- _Record set_

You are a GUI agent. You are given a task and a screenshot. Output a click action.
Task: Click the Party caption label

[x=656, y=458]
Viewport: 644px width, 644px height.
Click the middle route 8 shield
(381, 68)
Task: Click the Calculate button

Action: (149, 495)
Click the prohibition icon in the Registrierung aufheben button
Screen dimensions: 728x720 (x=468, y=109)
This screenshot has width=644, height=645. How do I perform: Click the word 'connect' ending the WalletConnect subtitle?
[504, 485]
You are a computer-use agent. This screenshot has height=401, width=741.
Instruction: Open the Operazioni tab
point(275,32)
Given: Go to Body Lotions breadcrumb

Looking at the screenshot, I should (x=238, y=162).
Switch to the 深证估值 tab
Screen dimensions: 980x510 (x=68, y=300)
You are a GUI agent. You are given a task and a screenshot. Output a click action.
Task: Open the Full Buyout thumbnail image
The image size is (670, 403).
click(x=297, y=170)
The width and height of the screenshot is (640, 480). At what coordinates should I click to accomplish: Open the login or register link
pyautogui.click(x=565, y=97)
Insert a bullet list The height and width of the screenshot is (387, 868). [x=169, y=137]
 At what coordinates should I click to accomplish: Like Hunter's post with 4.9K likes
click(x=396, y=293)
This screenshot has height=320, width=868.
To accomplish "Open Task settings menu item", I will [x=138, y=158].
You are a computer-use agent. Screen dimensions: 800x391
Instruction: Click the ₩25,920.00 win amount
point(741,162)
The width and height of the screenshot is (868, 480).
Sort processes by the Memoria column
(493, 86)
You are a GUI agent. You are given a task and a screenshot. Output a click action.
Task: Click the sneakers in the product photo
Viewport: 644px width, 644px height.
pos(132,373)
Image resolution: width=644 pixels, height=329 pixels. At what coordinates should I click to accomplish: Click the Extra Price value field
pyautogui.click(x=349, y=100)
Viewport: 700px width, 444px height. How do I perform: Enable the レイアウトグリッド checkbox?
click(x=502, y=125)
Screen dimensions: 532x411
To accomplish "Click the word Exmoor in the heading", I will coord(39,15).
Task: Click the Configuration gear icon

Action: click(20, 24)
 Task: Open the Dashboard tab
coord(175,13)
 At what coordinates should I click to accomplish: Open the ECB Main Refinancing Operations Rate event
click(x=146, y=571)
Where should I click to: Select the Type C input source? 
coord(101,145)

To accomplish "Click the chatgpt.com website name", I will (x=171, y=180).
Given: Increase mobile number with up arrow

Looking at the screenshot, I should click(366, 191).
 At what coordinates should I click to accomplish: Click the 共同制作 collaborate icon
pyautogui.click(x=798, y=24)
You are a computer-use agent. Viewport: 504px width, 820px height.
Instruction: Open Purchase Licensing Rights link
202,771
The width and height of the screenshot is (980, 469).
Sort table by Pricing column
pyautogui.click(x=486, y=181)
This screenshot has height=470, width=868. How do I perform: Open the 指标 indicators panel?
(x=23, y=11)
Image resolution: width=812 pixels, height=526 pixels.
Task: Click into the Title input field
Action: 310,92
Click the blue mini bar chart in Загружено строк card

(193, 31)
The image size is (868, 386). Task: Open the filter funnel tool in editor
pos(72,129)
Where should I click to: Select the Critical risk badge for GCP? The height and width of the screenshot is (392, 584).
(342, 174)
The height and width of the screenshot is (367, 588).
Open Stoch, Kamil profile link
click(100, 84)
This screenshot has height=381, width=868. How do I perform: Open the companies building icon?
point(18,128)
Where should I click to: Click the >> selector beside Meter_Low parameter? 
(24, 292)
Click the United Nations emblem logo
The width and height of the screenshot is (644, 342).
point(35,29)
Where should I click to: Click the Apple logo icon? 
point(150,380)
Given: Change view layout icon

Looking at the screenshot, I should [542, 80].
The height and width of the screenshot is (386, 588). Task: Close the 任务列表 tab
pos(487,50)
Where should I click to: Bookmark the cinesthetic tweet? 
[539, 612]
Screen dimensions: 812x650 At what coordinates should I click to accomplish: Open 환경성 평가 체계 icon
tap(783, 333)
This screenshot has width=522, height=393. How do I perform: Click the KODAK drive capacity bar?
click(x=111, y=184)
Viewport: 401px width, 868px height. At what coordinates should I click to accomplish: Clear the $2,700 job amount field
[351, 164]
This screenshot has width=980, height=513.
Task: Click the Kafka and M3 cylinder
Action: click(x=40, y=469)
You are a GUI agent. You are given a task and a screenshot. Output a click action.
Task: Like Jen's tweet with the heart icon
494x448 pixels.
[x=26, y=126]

- _Exercise_
I'd like the entries above reproduced in full, exactly as they stand.

- _Task solution_
You are a GUI agent. You are given a task and a screenshot. Output a click action.
Task: Click the Party caption label

[x=656, y=458]
Viewport: 644px width, 644px height.
Click the middle route 8 shield
(381, 68)
Task: Click the Calculate button

Action: (149, 495)
Click the prohibition icon in the Registrierung aufheben button
Screen dimensions: 728x720 (x=468, y=109)
This screenshot has width=644, height=645. How do I perform: Click the word 'connect' ending the WalletConnect subtitle?
[504, 485]
You are a computer-use agent. This screenshot has height=401, width=741.
Instruction: Open the Operazioni tab
point(275,32)
Given: Go to Body Lotions breadcrumb

Looking at the screenshot, I should (x=238, y=162).
Switch to the 深证估值 tab
Screen dimensions: 980x510 (x=68, y=300)
You are a GUI agent. You are given a task and a screenshot. Output a click action.
Task: Open the Full Buyout thumbnail image
The image size is (670, 403).
click(x=297, y=170)
The width and height of the screenshot is (640, 480). At what coordinates should I click to accomplish: Open the login or register link
pyautogui.click(x=565, y=97)
Insert a bullet list The height and width of the screenshot is (387, 868). [x=169, y=137]
 At what coordinates should I click to accomplish: Like Hunter's post with 4.9K likes
click(x=396, y=293)
This screenshot has height=320, width=868.
To accomplish "Open Task settings menu item", I will [x=138, y=158].
You are a computer-use agent. Screen dimensions: 800x391
Instruction: Click the ₩25,920.00 win amount
point(741,162)
The width and height of the screenshot is (868, 480).
Sort processes by the Memoria column
(493, 86)
You are a GUI agent. You are given a task and a screenshot. Output a click action.
Task: Click the sneakers in the product photo
Viewport: 644px width, 644px height.
pos(132,373)
Image resolution: width=644 pixels, height=329 pixels. At what coordinates should I click to accomplish: Click the Extra Price value field
pyautogui.click(x=349, y=100)
Viewport: 700px width, 444px height. How do I perform: Enable the レイアウトグリッド checkbox?
click(x=502, y=125)
Screen dimensions: 532x411
To accomplish "Click the word Exmoor in the heading", I will coord(39,15).
Task: Click the Configuration gear icon

Action: click(20, 24)
 Task: Open the Dashboard tab
coord(175,13)
 At what coordinates should I click to accomplish: Open the ECB Main Refinancing Operations Rate event
click(x=146, y=571)
Where should I click to: Select the Type C input source? 
coord(101,145)

To accomplish "Click the chatgpt.com website name", I will (x=171, y=180).
Given: Increase mobile number with up arrow

Looking at the screenshot, I should click(366, 191).
 At what coordinates should I click to accomplish: Click the 共同制作 collaborate icon
pyautogui.click(x=798, y=24)
You are a computer-use agent. Viewport: 504px width, 820px height.
Instruction: Open Purchase Licensing Rights link
202,771
The width and height of the screenshot is (980, 469).
Sort table by Pricing column
pyautogui.click(x=486, y=181)
This screenshot has height=470, width=868. How do I perform: Open the 指标 indicators panel?
(x=23, y=11)
Image resolution: width=812 pixels, height=526 pixels.
Task: Click into the Title input field
Action: 310,92
Click the blue mini bar chart in Загружено строк card

(193, 31)
The image size is (868, 386). Task: Open the filter funnel tool in editor
pos(72,129)
Where should I click to: Select the Critical risk badge for GCP? The height and width of the screenshot is (392, 584).
(342, 174)
The height and width of the screenshot is (367, 588).
Open Stoch, Kamil profile link
click(100, 84)
This screenshot has height=381, width=868. How do I perform: Open the companies building icon?
point(18,128)
Where should I click to: Click the >> selector beside Meter_Low parameter? 
(24, 292)
Click the United Nations emblem logo
The width and height of the screenshot is (644, 342).
point(35,29)
Where should I click to: Click the Apple logo icon? 
point(150,380)
Given: Change view layout icon

Looking at the screenshot, I should [542, 80].
The height and width of the screenshot is (386, 588). Task: Close the 任务列表 tab
pos(487,50)
Where should I click to: Bookmark the cinesthetic tweet? 
[539, 612]
Screen dimensions: 812x650 At what coordinates should I click to accomplish: Open 환경성 평가 체계 icon
tap(783, 333)
This screenshot has width=522, height=393. How do I perform: Click the KODAK drive capacity bar?
click(x=111, y=184)
Viewport: 401px width, 868px height. At what coordinates should I click to accomplish: Clear the $2,700 job amount field
[351, 164]
This screenshot has width=980, height=513.
Task: Click the Kafka and M3 cylinder
Action: click(x=40, y=469)
You are a GUI agent. You are given a task and a screenshot. Output a click action.
Task: Like Jen's tweet with the heart icon
494x448 pixels.
[x=26, y=126]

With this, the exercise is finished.